Plugging values into Nernst Equation:
1.98 = 1.54 - [(8.3145*298)/(2)(96485)]*lnQ
Solve for Q.
0.44 = (-0.01284) * lnQ
-34.27 = lnQ
Q = 1.311 x10-15
Using the value of Q to find the concentration of [V2+]
Q = [V2+]/[Cu2+]
[Cu2+] stays constant at 1.00 M , so [V2+] = 1.311 x 10-15 M
plug the value of [V2+] into the expression of K for the titration reaction:
We use this information to determine K for the titration reaction:
H2EDTA2- (aq) + V2+ (aq) --> VEDTA2- (aq) + 2H+ (aq)
K = [VEDTA2-][H+]2 / [H2EDTA2-][V2+]
So remember to get to this point in the titration, we reacted 0.04 mol H2EDTA2- with 0.04 mol V2+, and now (1.3108x10-15 M * 1.5 L ) 1.966 x 10-15 mole V2+ remain in a total volume of 1.5 L
[VEDTA2-] = 0.04 mol/ 1.5 L = 2.67 M
[H+] = is determined from the pH:
pH = -log [H+]
10 = -log[H+]
[H+] = 1 x 10-10
[V2+] = 1.311 x 10-15 (determined above by Voltage measurement and Nernst Equation)

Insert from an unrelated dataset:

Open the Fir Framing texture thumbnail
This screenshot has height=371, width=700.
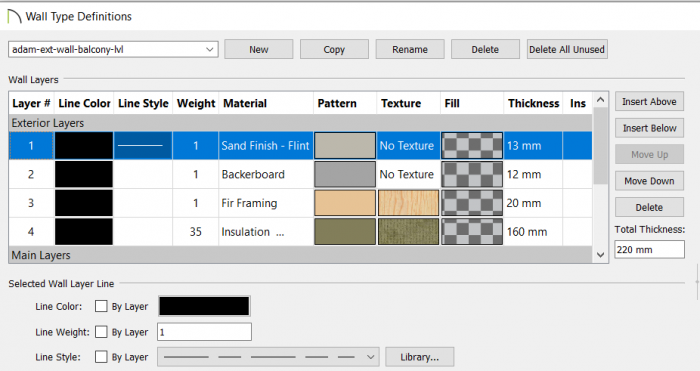(408, 203)
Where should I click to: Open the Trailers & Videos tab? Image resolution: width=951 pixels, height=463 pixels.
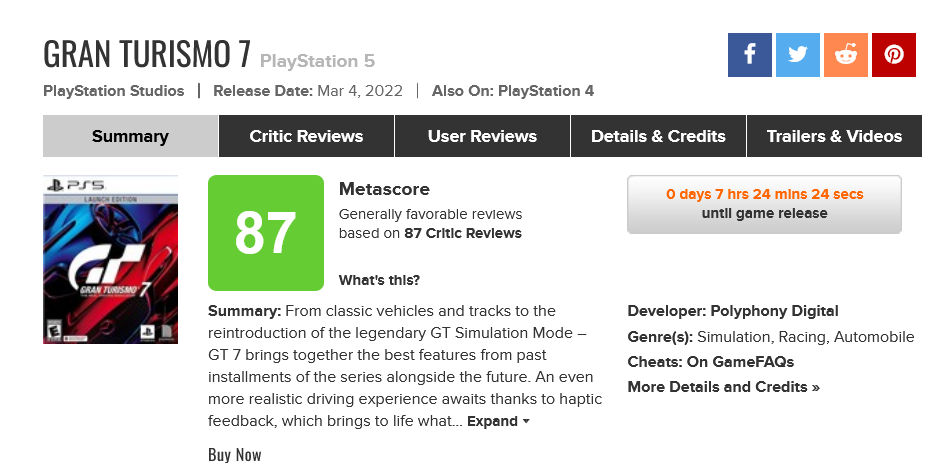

[H2EDTA2-] = 1.311 x 10-15 (this is by stoichiometry)
Notice, I don't subtract the 1.966 x 10-15 moles that remain on the reactant side from the 0.04 moles that are on the product side. This is due to sig figs. Let me know if you want further clarification on that.
Plugging values into the formula for the equilibrium constant:
K = [.0267][1.0 x 10-10]2 / [1.311x10-15][1.311 x 10 -15]
K = (2.67 x 10-22) / (1.719 x 10-30)
K = 1.55 x 108
Let me know if I can clarify anything!